(Written instruction)
Please duplicate the lines running from the start of the records through the line containing "Action: [166, 39]", including both ends.

>> BEGIN Records provided

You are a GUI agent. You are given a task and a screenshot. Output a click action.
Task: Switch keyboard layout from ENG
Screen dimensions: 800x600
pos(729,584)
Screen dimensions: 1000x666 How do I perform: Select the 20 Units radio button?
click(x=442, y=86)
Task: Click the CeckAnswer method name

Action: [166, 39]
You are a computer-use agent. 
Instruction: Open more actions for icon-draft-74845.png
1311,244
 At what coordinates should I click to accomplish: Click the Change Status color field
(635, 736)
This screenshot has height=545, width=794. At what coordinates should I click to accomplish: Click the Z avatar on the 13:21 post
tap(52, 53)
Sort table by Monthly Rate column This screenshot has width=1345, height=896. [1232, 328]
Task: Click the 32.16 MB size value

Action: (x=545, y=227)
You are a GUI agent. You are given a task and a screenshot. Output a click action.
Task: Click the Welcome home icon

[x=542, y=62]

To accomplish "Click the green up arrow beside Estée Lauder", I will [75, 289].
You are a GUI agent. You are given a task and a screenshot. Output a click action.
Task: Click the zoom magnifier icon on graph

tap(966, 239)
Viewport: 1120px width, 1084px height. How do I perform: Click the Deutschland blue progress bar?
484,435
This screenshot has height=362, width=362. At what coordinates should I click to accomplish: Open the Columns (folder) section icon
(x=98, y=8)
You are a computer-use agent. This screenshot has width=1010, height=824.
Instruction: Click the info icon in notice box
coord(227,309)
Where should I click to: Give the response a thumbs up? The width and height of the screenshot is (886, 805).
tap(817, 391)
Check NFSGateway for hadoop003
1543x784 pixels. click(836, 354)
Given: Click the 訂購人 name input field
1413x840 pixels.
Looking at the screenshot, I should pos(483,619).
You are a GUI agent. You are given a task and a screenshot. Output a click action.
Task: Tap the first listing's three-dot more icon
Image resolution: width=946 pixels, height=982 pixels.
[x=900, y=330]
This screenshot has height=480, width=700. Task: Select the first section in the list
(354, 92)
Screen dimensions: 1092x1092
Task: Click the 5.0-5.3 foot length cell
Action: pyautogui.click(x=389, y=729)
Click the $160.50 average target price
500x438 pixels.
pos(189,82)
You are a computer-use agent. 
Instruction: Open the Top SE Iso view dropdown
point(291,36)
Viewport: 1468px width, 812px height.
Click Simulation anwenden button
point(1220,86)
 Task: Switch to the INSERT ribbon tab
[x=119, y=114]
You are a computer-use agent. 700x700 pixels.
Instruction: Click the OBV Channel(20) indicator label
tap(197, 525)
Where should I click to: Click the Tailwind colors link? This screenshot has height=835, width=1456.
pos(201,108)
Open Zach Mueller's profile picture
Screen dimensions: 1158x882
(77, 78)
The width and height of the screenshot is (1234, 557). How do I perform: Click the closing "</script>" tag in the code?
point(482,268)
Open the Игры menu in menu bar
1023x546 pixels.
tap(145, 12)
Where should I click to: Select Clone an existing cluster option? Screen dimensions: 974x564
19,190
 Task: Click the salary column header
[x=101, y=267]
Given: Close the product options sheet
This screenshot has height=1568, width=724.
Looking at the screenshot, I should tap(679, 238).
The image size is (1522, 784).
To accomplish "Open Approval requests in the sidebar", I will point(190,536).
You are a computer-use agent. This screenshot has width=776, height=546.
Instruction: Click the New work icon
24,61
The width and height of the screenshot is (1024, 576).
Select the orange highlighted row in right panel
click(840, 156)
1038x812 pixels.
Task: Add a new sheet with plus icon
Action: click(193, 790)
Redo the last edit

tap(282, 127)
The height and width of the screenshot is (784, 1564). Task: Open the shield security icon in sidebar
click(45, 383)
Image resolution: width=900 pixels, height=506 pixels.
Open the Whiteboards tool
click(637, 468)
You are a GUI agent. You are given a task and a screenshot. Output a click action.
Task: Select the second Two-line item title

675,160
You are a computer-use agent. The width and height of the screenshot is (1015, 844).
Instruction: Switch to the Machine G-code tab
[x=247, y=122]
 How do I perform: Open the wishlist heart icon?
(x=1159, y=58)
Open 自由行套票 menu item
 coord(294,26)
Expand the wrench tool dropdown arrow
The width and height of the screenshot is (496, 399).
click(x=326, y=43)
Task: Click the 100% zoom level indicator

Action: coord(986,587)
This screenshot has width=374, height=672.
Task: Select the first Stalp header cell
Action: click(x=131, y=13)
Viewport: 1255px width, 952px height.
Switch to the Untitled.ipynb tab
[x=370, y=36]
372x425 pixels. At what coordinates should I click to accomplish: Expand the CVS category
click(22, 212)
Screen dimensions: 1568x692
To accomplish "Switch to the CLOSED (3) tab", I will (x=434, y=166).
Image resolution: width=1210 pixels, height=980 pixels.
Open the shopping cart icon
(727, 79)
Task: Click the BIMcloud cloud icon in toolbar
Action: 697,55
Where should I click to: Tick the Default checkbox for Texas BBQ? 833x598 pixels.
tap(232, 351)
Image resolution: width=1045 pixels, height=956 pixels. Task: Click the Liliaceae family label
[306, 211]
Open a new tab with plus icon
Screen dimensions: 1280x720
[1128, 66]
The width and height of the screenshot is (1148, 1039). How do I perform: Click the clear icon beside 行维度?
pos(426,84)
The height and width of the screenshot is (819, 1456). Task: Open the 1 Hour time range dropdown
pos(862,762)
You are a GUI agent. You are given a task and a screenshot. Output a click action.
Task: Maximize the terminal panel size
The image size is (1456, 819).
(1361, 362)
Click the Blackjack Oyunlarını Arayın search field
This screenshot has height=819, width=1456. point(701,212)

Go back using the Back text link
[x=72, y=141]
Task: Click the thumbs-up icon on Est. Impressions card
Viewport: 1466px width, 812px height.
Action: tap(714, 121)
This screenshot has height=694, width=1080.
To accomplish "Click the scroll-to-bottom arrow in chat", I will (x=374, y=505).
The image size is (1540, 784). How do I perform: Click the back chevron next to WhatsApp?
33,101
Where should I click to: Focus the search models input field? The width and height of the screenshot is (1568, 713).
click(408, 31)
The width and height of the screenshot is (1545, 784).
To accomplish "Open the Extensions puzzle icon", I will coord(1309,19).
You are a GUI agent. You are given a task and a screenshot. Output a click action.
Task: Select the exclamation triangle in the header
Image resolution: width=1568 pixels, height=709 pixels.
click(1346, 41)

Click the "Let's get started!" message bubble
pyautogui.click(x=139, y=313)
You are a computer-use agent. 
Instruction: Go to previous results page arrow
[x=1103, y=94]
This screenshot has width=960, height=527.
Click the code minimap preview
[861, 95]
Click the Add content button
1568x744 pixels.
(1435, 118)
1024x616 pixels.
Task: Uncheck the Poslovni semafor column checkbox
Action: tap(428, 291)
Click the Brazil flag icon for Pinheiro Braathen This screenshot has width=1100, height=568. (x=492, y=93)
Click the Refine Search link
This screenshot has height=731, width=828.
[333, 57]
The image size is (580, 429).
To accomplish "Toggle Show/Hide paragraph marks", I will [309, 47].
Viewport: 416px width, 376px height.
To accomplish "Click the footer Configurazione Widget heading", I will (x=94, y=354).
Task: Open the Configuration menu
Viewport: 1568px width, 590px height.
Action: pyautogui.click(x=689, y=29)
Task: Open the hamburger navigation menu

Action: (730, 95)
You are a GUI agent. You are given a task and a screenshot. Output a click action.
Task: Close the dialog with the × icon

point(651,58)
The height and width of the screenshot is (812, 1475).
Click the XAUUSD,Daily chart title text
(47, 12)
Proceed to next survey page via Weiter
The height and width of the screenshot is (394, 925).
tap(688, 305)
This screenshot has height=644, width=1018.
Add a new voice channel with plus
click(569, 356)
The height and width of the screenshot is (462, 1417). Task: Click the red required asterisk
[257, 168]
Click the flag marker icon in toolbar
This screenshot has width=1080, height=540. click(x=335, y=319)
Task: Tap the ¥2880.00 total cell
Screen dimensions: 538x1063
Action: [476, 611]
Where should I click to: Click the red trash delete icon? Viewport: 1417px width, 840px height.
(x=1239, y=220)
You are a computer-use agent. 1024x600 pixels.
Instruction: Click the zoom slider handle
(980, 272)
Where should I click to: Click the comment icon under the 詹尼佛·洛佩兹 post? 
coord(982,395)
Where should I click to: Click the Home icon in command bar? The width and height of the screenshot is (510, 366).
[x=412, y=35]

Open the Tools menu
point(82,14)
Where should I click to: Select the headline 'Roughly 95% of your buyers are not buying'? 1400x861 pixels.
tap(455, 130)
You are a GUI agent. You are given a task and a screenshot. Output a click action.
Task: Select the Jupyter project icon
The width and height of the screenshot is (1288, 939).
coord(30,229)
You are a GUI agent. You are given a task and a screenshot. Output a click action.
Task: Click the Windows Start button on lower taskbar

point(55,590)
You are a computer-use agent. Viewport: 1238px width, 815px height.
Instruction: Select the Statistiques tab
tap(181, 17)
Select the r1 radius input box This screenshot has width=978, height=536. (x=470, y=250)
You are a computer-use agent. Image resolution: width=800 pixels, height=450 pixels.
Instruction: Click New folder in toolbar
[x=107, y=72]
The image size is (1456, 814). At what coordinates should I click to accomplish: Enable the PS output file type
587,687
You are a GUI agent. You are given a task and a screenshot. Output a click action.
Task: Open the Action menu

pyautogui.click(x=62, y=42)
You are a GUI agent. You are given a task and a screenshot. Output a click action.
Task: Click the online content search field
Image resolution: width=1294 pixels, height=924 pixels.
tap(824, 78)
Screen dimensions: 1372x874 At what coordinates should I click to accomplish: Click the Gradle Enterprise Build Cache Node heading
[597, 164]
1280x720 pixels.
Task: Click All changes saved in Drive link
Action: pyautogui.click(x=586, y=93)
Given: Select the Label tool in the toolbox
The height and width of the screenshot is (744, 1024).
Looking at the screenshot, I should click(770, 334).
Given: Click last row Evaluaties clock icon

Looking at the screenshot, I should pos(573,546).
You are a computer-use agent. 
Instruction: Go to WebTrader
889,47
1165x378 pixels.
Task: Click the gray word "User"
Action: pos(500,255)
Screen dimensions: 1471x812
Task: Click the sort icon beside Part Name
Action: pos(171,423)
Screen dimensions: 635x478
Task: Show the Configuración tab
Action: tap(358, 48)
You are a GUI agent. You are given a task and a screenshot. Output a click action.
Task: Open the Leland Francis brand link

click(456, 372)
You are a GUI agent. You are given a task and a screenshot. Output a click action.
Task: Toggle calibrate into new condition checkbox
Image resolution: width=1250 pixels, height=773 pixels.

>> END Records provided

(Final result)
You are a GUI agent. You are given a task and a screenshot. Output a click action.
Task: Switch keyboard layout from ENG
Screen dimensions: 800x600
pos(729,584)
Screen dimensions: 1000x666 How do I perform: Select the 20 Units radio button?
click(x=442, y=86)
Task: Click the CeckAnswer method name

Action: [166, 39]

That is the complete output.